▸ Given problem 1
Repeat the pull request page word for word from "Minor refactors such" to "other torch calls.".
▸ Given problem 2
Carry on the pull request page about reducing PyTorch CPU overheads, starting right after its last line.

▸ Document section
══════════

[PyTorch] Reduce CPU overheads by ksivaman · Pull Request #2377 · NVIDIA/TransformerEngine

ksivaman · 2025-11-13T16:13:40Z

Description

Based on single GPU profiling of the GroupedLinear module, implement some optimizations in order to reduce CPU overhead due to PyTorch.

Type of change

Documentation change (change only to the documentation, either a fix or a new content)
Bug fix (non-breaking change which fixes an issue)
New feature (non-breaking change which adds functionality)
Breaking change (fix or feature that would cause existing functionality to not work as expected)
Infra/Build change
Code refactoring
Optimization/performance

Changes

Consolidate creation and caching of workspace in the GEMM logic. Fix workspace device for cases where incorrectly cached tensor is used.
Reduce number of arguments to PyTorch autograd function in order to not reduce overheads due to functions such as unwrap_dead_wrappers .
Use nvtx context manager only when enabled via envvar.
Remove torch.cuda.device context manager to C++.
Minor refactors such that delayed scaling recipe checks are grouped together to reduce unnecessary checks for other recipes.
Reduce number of calls to torch.is_grad_enabled and misc other torch calls.
Make quantizer specific copy implementations in order to avoid copy.copy().

Checklist:

I have read and followed the contributing guidelines
The functionality is complete
I have commented my code, particularly in hard-to-understand areas
I have made corresponding changes to the documentation
My changes generate no new warnings
I have added tests that prove my fix is effective or that my feature works
New and existing unit tests pass locally with my changes

Signed-off-by: Kirthi Shankar Sivamani <ksivamani@nvidia.com>

greptile-apps · 2025-11-13T16:19:06Z

Greptile Summary

Consolidates workspace creation/caching and moves device context management to C++ to reduce CPU overhead in PyTorch operations
Reduces PyTorch autograd function arguments by grouping non-tensor args into tuples, minimizing overhead from unwrap_dead_wrappers and arg validation
Optimizes recipe checks by caching torch.is_grad_enabled() results and grouping delayed scaling checks, plus implements custom quantizer copy() methods to avoid copy.copy() overhead

Confidence Score: 3/5

This PR has critical bugs that must be fixed before merging
The workspace caching and CPU overhead optimizations are solid improvements, but the get_tensor_device() function has a critical bug where .device.index can return None for CUDA devices without explicit index (e.g., torch.device('cuda')), which will cause runtime errors when creating tensors
Pay close attention to transformer_engine/pytorch/cpp_extensions/gemm.py - the device index handling must be fixed

Important Files Changed

Filename	Overview
transformer_engine/pytorch/cpp_extensions/gemm.py	Added workspace caching and device detection, but `.device.index` can return `None` causing issues with device specification

Sequence Diagram

sequenceDiagram
    participant User
    participant Linear/GroupedLinear
    participant AutogradFunction
    participant general_gemm
    participant CUDAGuard
    participant cuBLAS/cuDNN

    User->>Linear/GroupedLinear: forward(input)

══════════

▸ Supplied data
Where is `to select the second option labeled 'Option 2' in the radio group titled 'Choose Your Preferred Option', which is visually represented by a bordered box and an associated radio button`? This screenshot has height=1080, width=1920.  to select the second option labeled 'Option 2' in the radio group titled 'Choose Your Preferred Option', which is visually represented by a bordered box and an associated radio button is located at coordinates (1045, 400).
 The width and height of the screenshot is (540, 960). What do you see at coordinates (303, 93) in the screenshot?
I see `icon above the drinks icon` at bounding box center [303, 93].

══════════

▸ Exercise response 1
Minor refactors such that delayed scaling recipe checks are grouped together to reduce unnecessary checks for other recipes.
Reduce number of calls to torch.is_grad_enabled and misc other torch calls.

▸ Exercise response 2
    Linear/GroupedLinear->>Linear/GroupedLinear: Cache torch.is_grad_enabled()
    Linear/GroupedLinear->>Linear/GroupedLinear: Consolidate args into non_tensor_args tuple
    Linear/GroupedLinear->>AutogradFunction: forward(tensors, non_tensor_args)
    AutogradFunction->>general_gemm: gemm(A, B, quantization_params)
    general_gemm->>general_gemm: get_cublas_workspace(device, ub, grouped)
    general_gemm->>CUDAGuard: Set correct device context
    CUDAGuard->>cuBLAS/cuDNN: Execute GEMM with correct device
    cuBLAS/cuDNN-->>general_gemm: output
    general_gemm-->>AutogradFunction: result
    AutogradFunction-->>Linear/GroupedLinear: output
    Linear/GroupedLinear-->>User: result

greptile-apps

_{27 files reviewed, 5 comments}

_{Edit Code Review Agent Settings | Greptile}

Signed-off-by: Kirthi Shankar Sivamani <ksivamani@nvidia.com>

greptile-apps

_{27 files reviewed, no comments}

_{Edit Code Review Agent Settings | Greptile}

vthumbe1503 · 2025-11-14T22:35:47Z

Reviewed with Kirthi Offline. Looks good to me. LGTM.

vthumbe1503 · 2025-11-15T01:46:01Z

+    if ub:
+        return torch.empty(
+            get_cublas_workspace_size_bytes(), dtype=torch.uint8, device=device
+        ).repeat(_NUM_MAX_UB_STREAMS)


Just a minor further optimization, can be done in later PR as well. Instead of calling empty and then calling a repeat again which means there are 2 torch operations.Directly you can call

torch.empty( get_cublas_workspace_size_bytes() * _NUM_MAX_UB_STREAMS, dtype=torch.uint8,device=device)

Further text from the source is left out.